--- Given data ---
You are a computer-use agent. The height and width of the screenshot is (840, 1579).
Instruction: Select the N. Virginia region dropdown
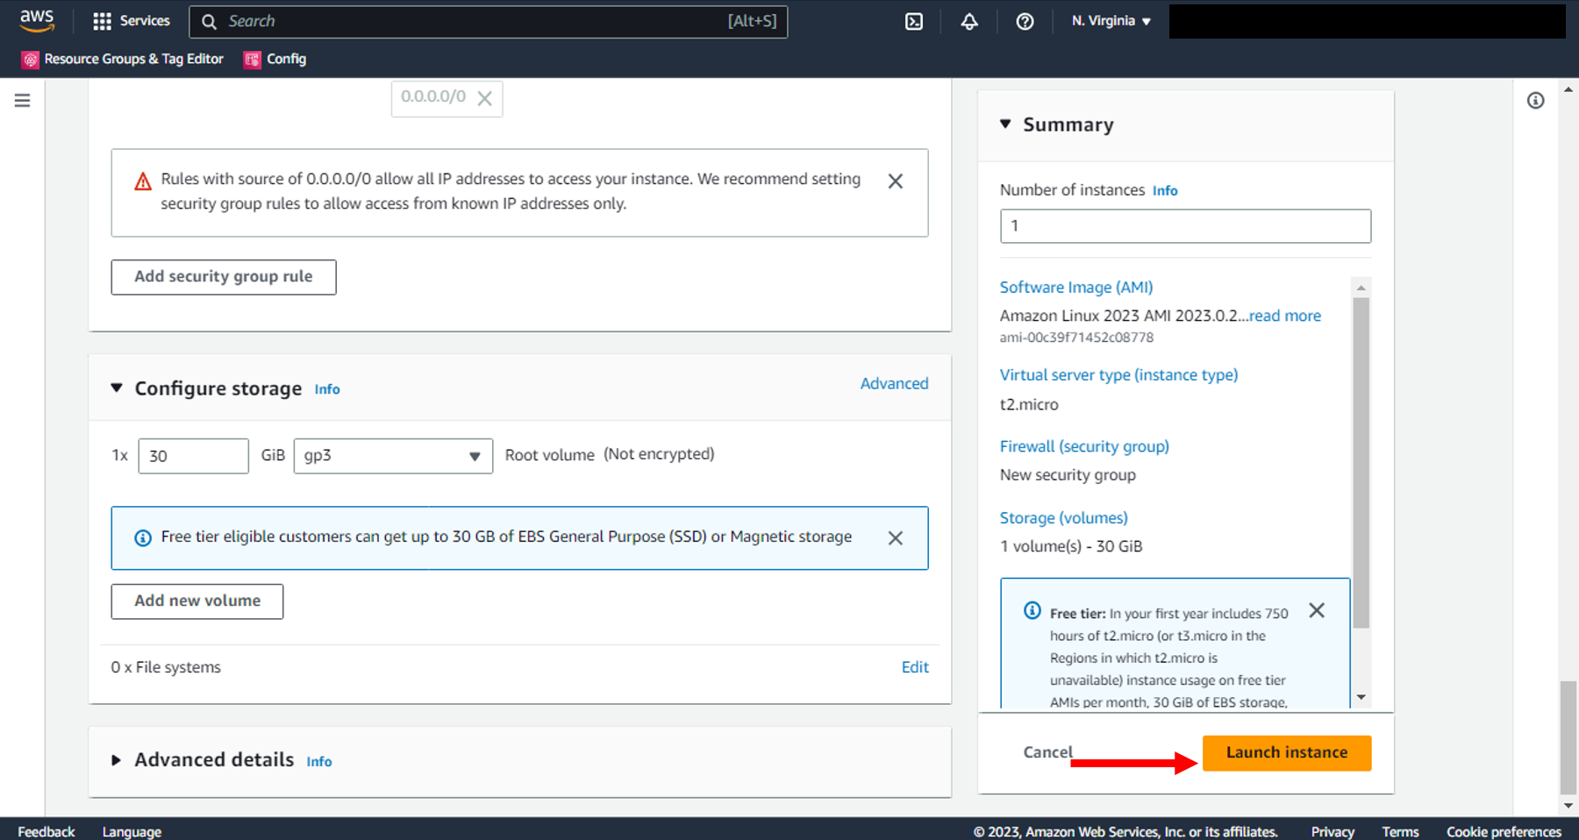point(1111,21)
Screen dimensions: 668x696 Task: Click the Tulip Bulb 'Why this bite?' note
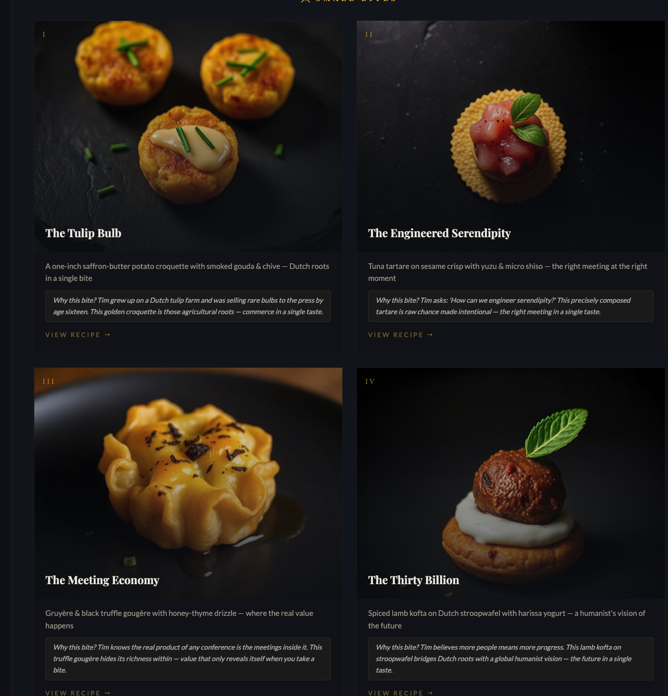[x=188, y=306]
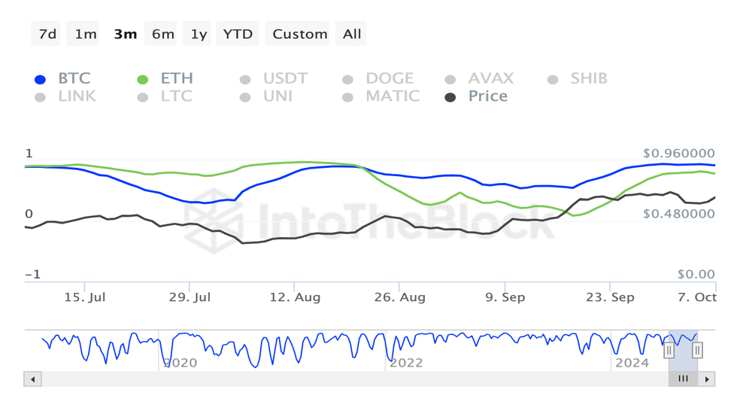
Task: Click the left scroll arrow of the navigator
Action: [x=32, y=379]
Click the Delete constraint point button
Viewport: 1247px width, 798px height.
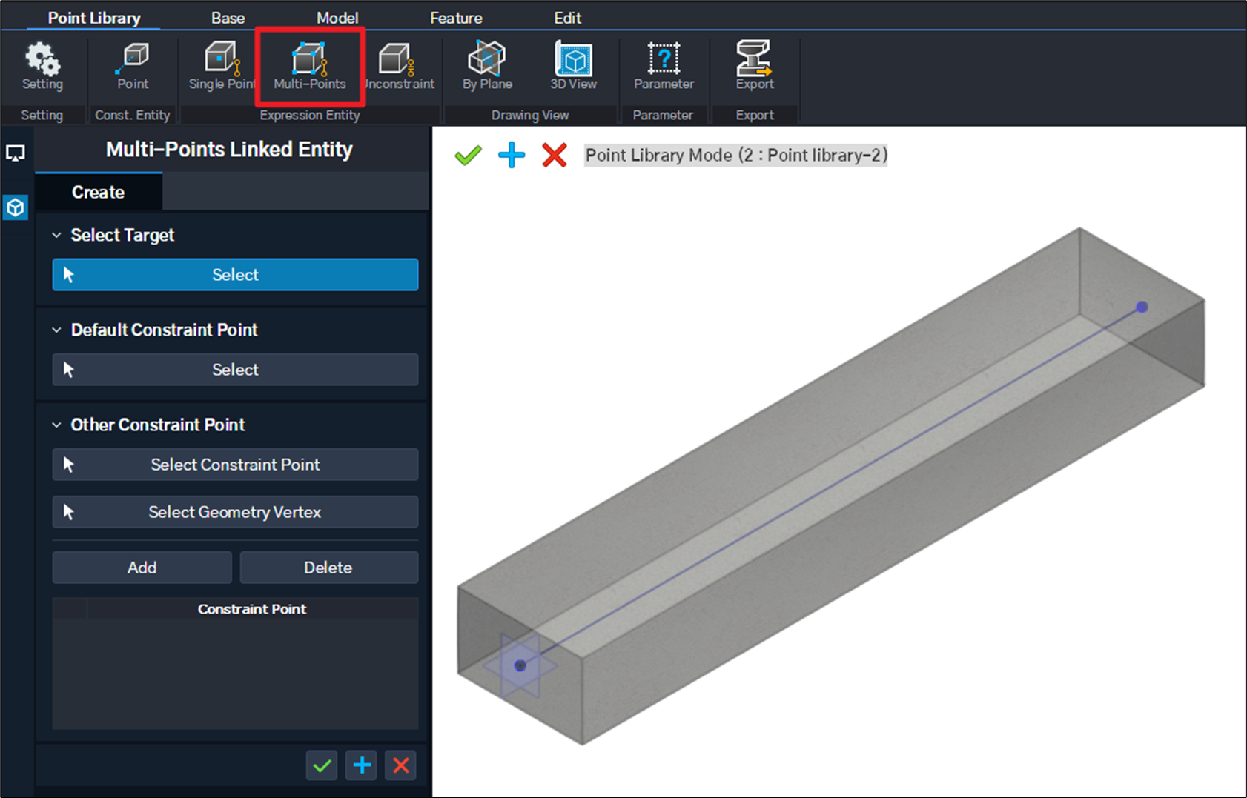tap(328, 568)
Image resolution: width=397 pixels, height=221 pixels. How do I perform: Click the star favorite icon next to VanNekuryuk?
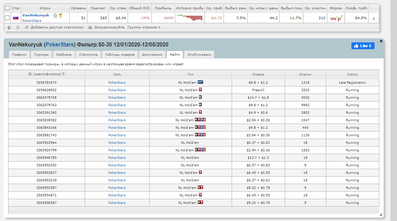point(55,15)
---
--- Given data ---
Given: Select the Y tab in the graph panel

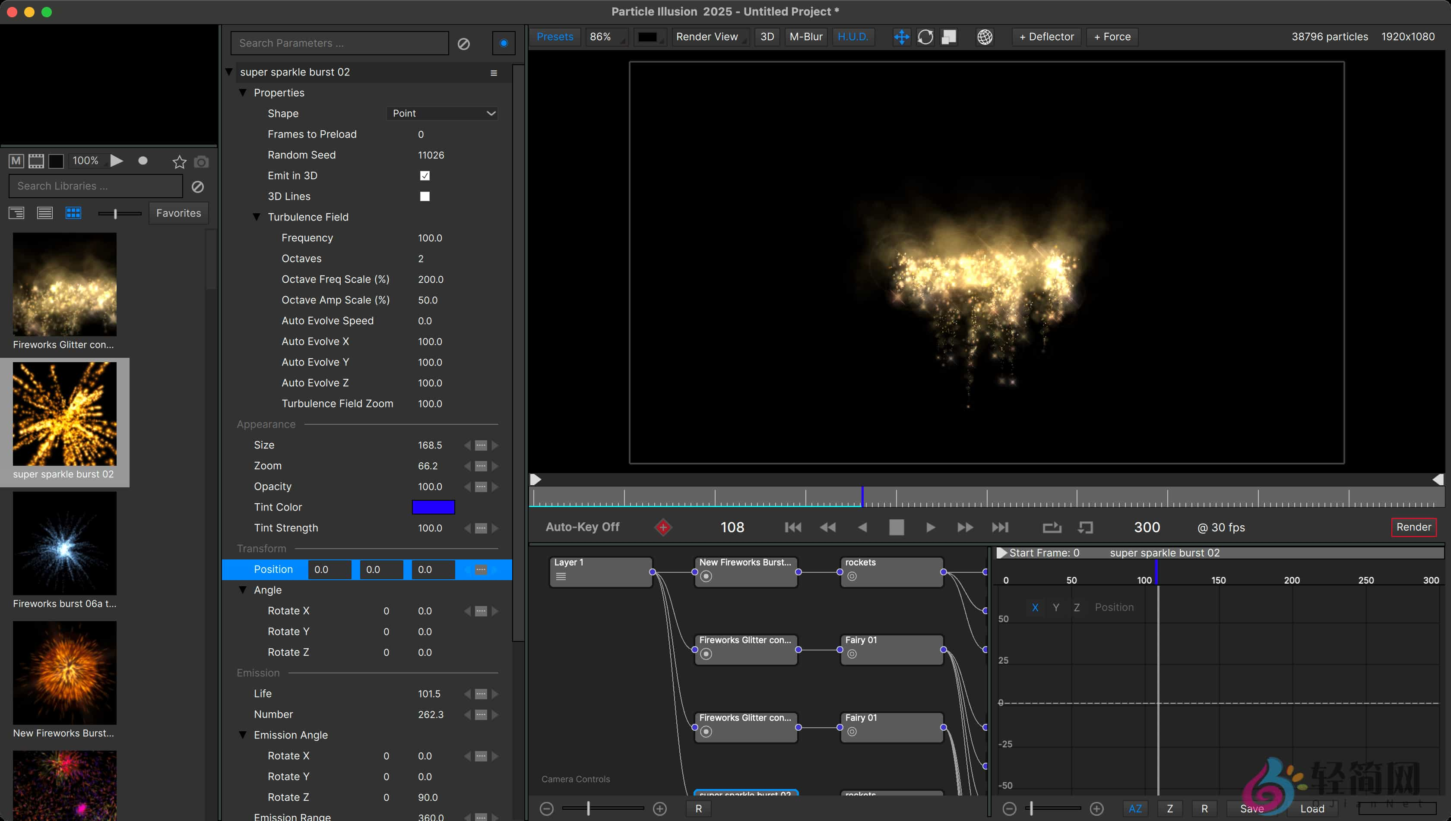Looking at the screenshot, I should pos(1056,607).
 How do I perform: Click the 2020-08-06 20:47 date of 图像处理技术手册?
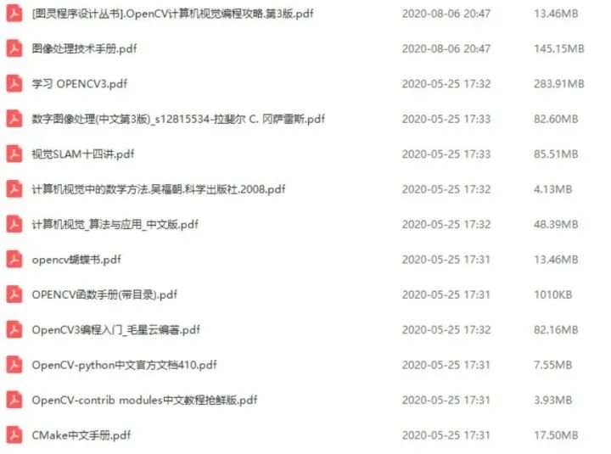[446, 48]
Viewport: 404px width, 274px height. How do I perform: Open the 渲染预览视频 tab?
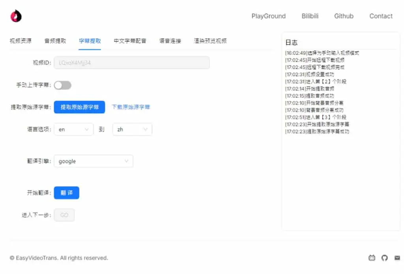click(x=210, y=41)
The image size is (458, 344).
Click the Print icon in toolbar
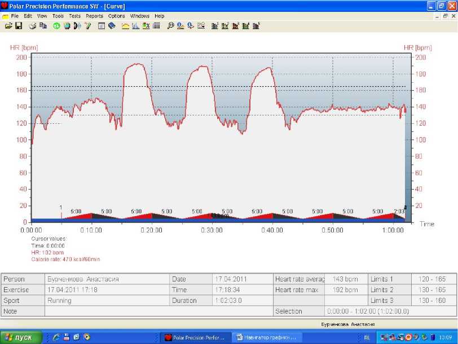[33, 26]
---
**What the exercise asks:**
Turn the lines above, from the line holding "Screen dimensions: 668x696" through the line holding "tap(328, 568)" (both included), into a numbered list with blank lines left out. Leave the pictures out of your answer.

**Task solution:**
1. Screen dimensions: 668x696 Task: Click the Tulip Bulb 'Why this bite?' note
2. [x=188, y=306]
3. Task: Click the left scroll arrow of the navigator
4. Action: [x=32, y=379]
5. Click the Delete constraint point button
6. Viewport: 1247px width, 798px height.
7. tap(328, 568)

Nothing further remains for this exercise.